If you could only become stupid like a rock, and live your life, you would already be there: not knowing. Being able to not know and be comfortable with not knowing is really a key, instead of using the mind to try to figure out all of these experiences and where they fit in.
“What role does the guru play? What role does the student play? What are the teachings of Robert, versus the teachings of Nisargadatta? How are they the same or different? Are they talking about the same thing, or are they talking about something different?”
It is all bullshit. You are wasting your time, using your mind trying to figure this out. You have to throw the mind away.
The mind is causing the suffering—trying to understand it, trying to make some sense of it, trying to contain it, trying to integrate everything that comes up.
You are already perfect.

**Dataset content:**
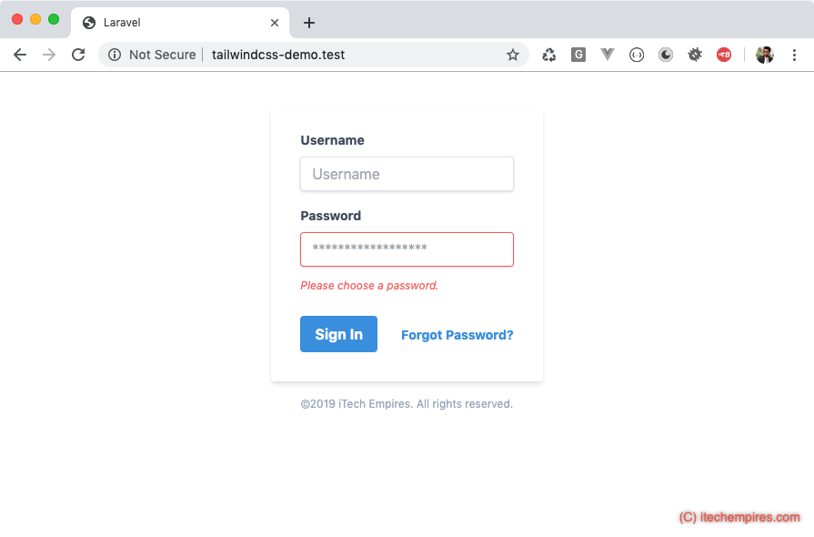Open the Chrome profile avatar
The image size is (814, 537).
click(x=765, y=55)
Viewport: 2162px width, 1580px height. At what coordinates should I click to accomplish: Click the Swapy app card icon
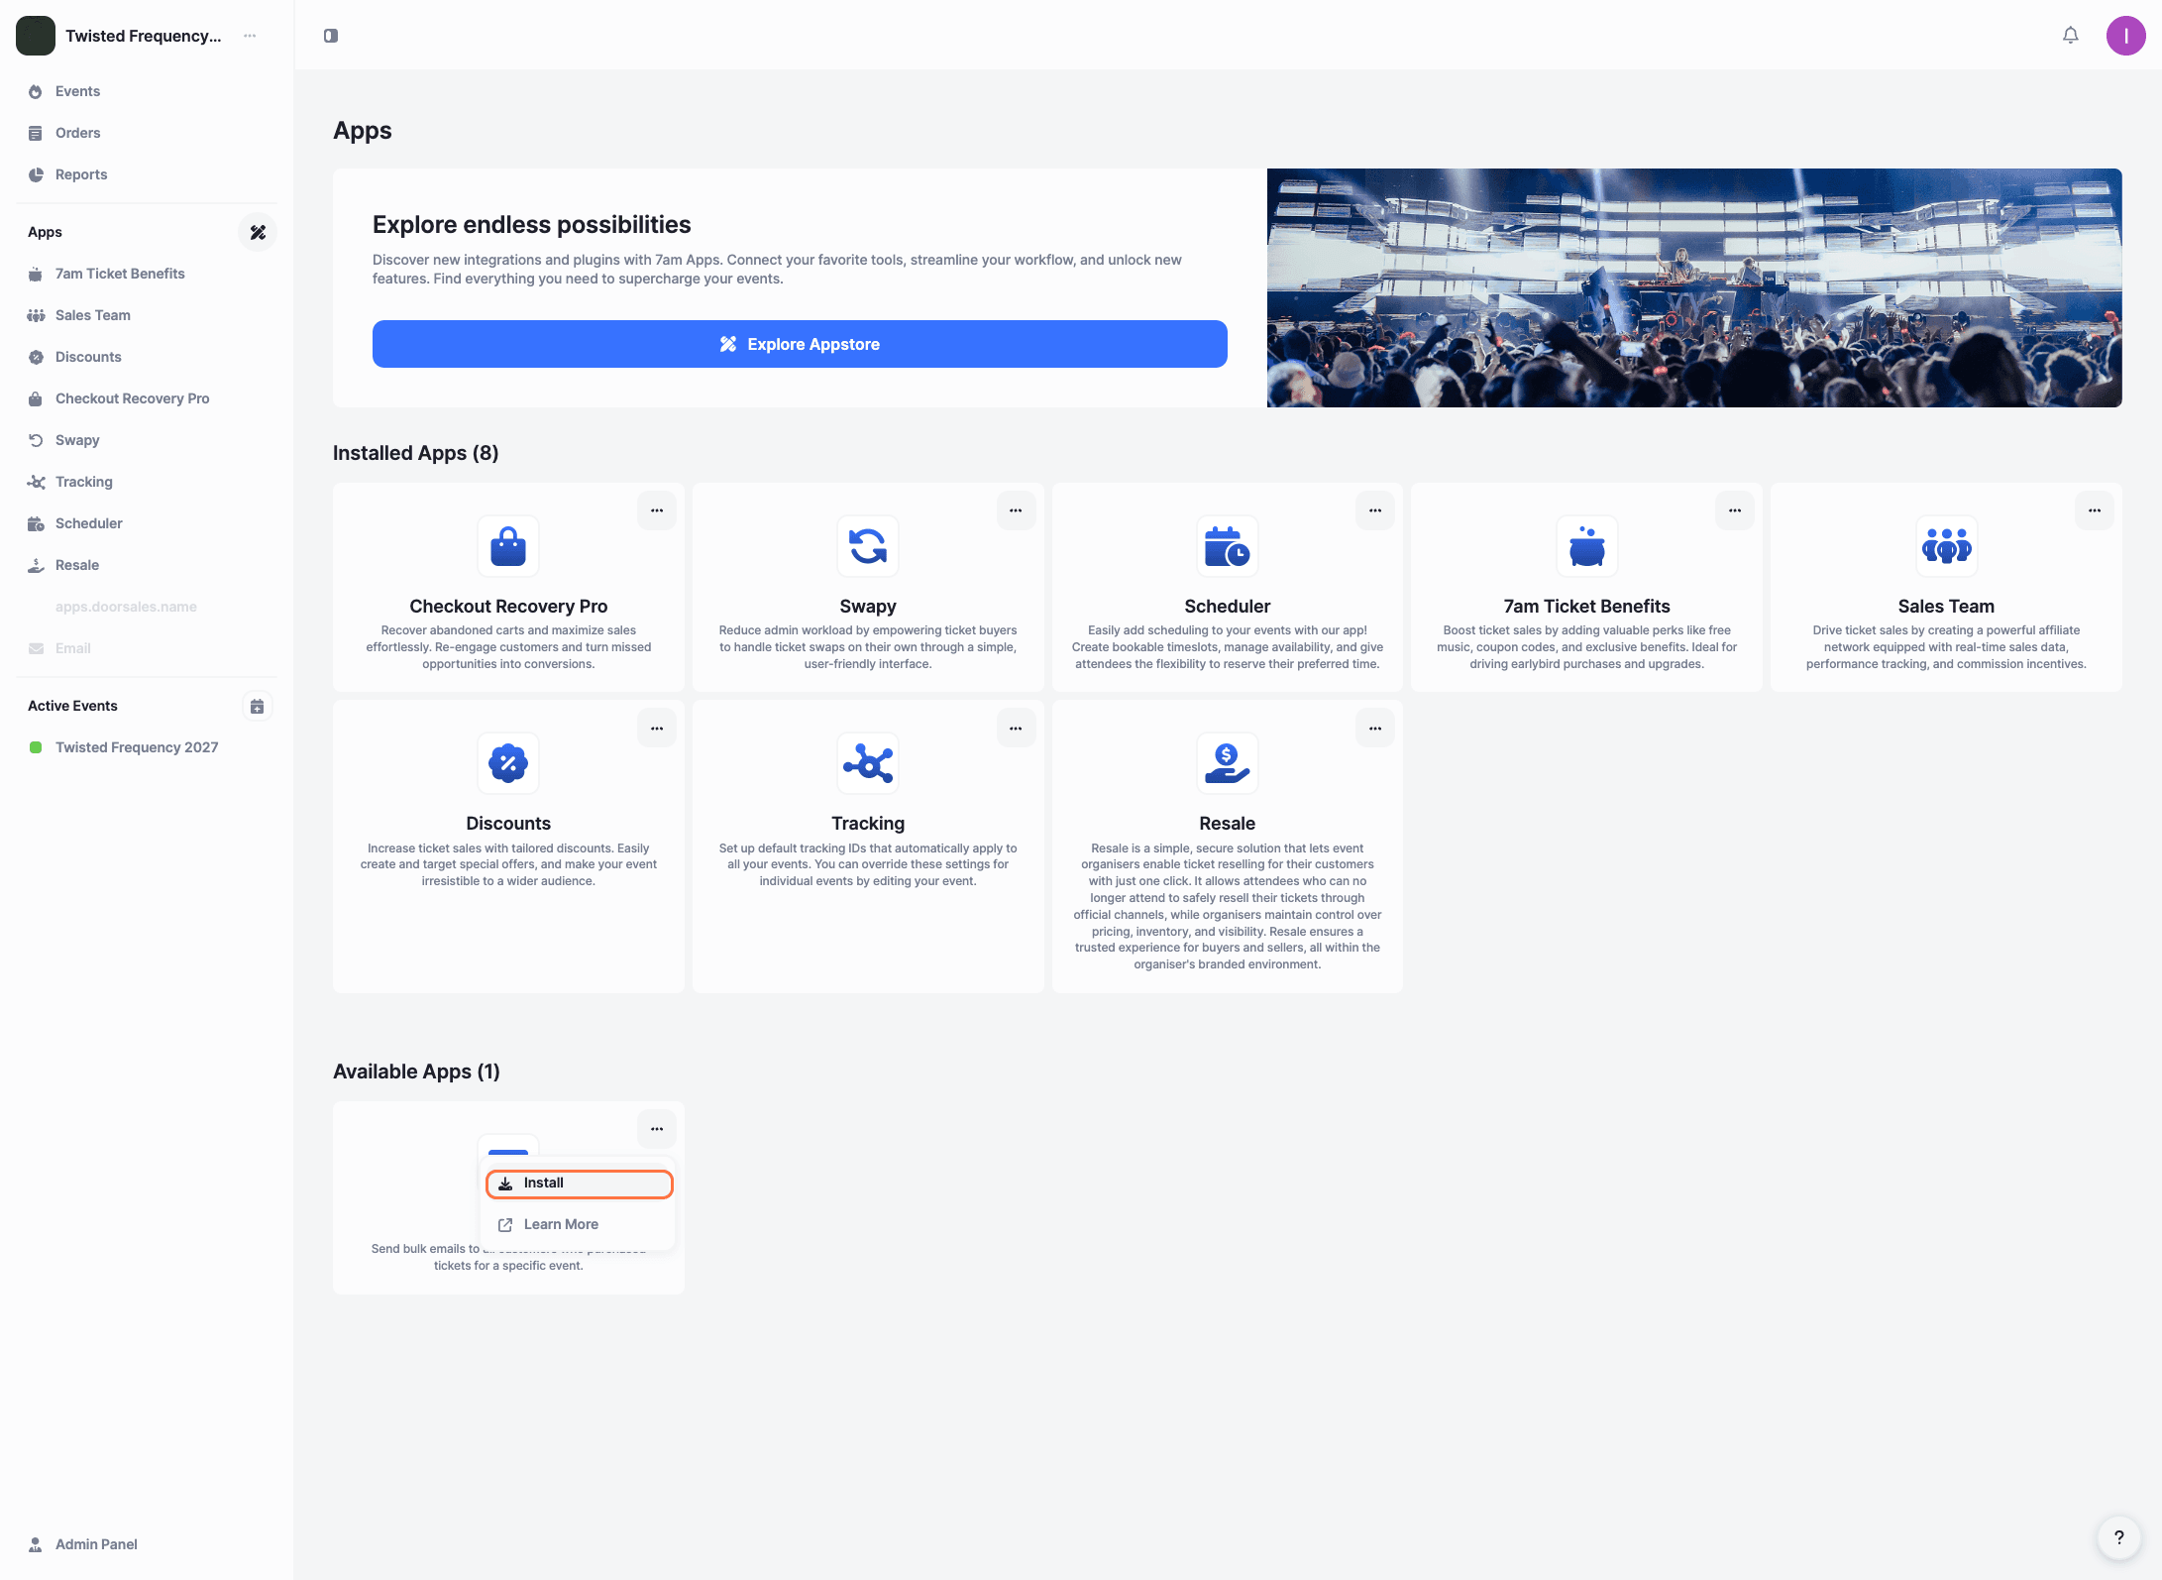pyautogui.click(x=867, y=546)
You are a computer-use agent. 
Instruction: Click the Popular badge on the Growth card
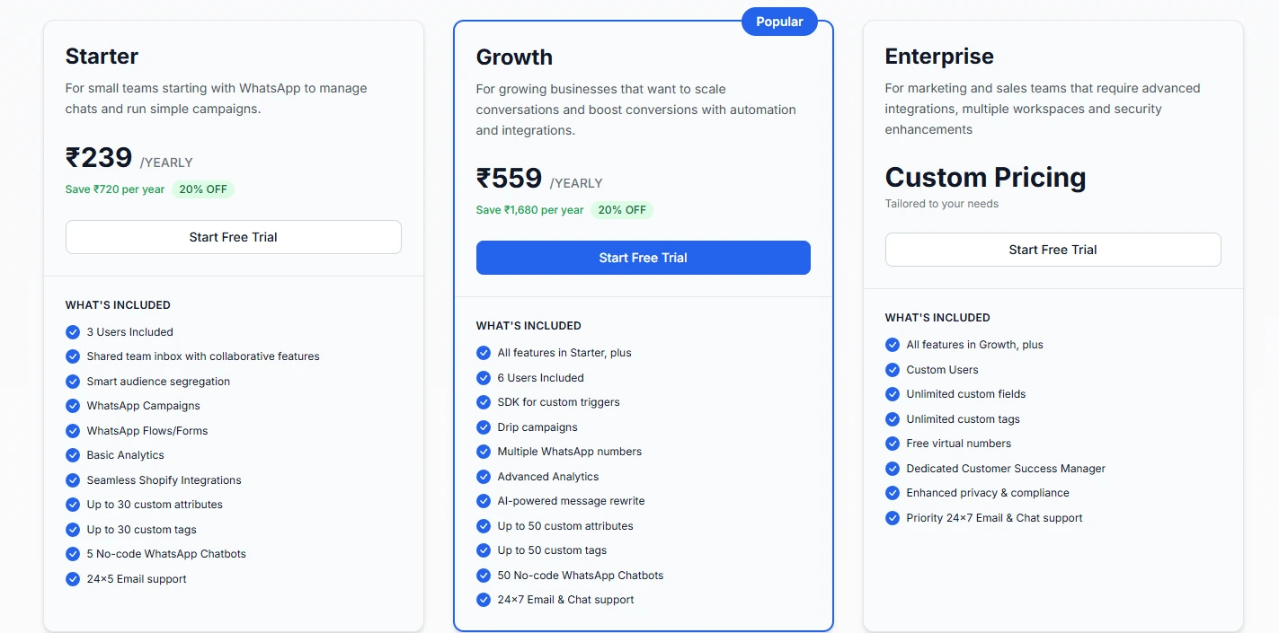(778, 21)
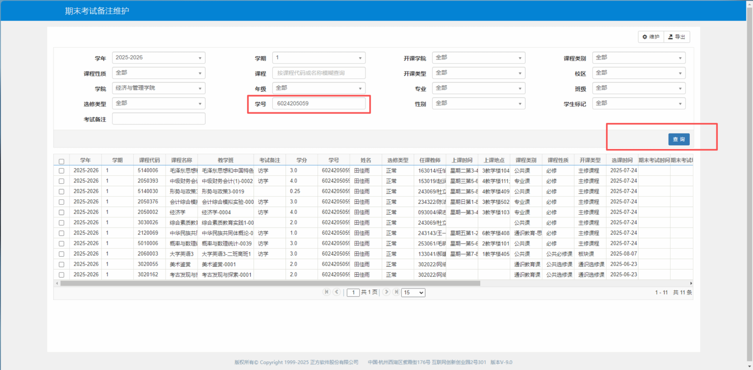The image size is (753, 370).
Task: Click the 维护 gear icon button
Action: coord(651,37)
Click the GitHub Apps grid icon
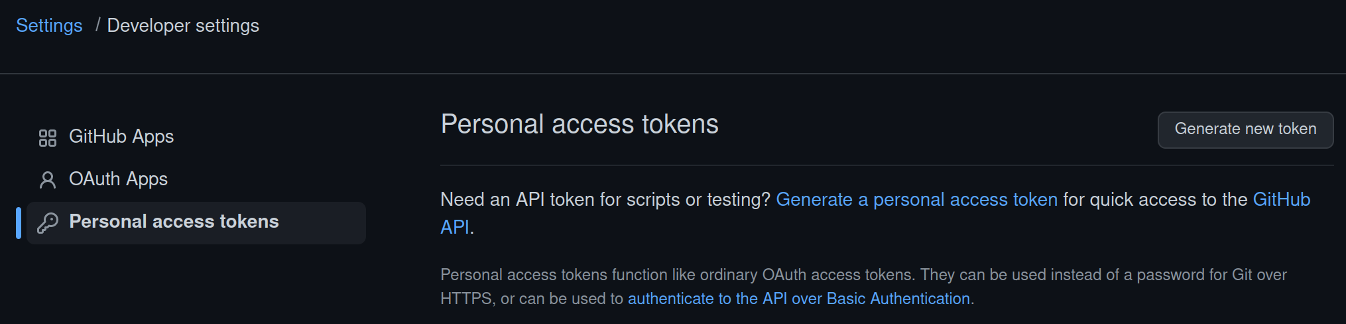The height and width of the screenshot is (324, 1346). [48, 138]
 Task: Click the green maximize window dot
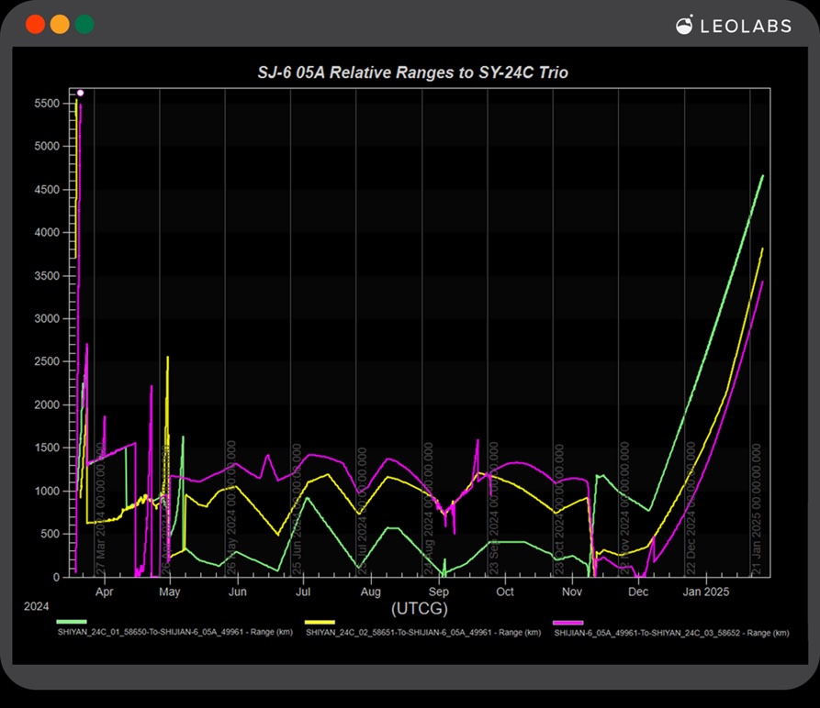[84, 25]
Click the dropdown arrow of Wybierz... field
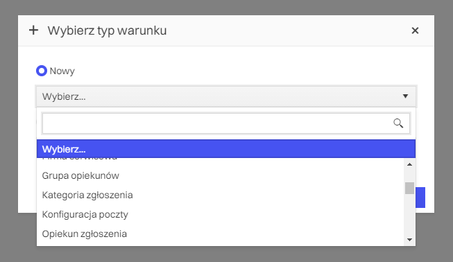 tap(405, 96)
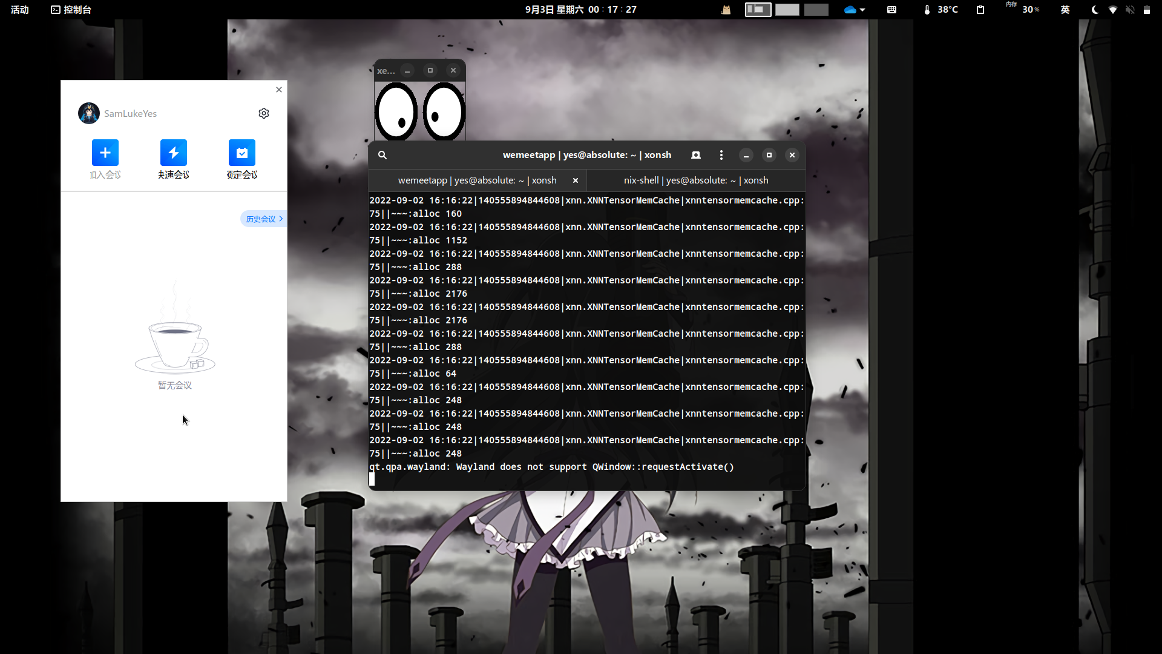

**Requirements:**
A. In the passage on not knowing, list every phrase beginning with "trying to" that describes what the mind does in the sentence starting "The mind is causing the suffering."
B. Output every entry that follows the passage above, line for line and word for word, with the pictures left out.

**Outputs in order:**
A.
trying to understand it
trying to make some sense of it
trying to contain it
trying to integrate everything that comes up

B.
Open the Chrome profile avatar
The image size is (814, 537).
click(x=765, y=55)
Viewport: 2162px width, 1580px height. At what coordinates should I click to accomplish: Click the Swapy app card icon
pyautogui.click(x=867, y=546)
You are a computer-use agent. 
Instruction: Click the Popular badge on the Growth card
(778, 21)
The image size is (753, 370).
Task: Click the 维护 gear icon button
Action: coord(651,37)
Click the GitHub Apps grid icon
The height and width of the screenshot is (324, 1346). [48, 138]
 Task: Click the green maximize window dot
[84, 25]
Click the dropdown arrow of Wybierz... field
 tap(405, 96)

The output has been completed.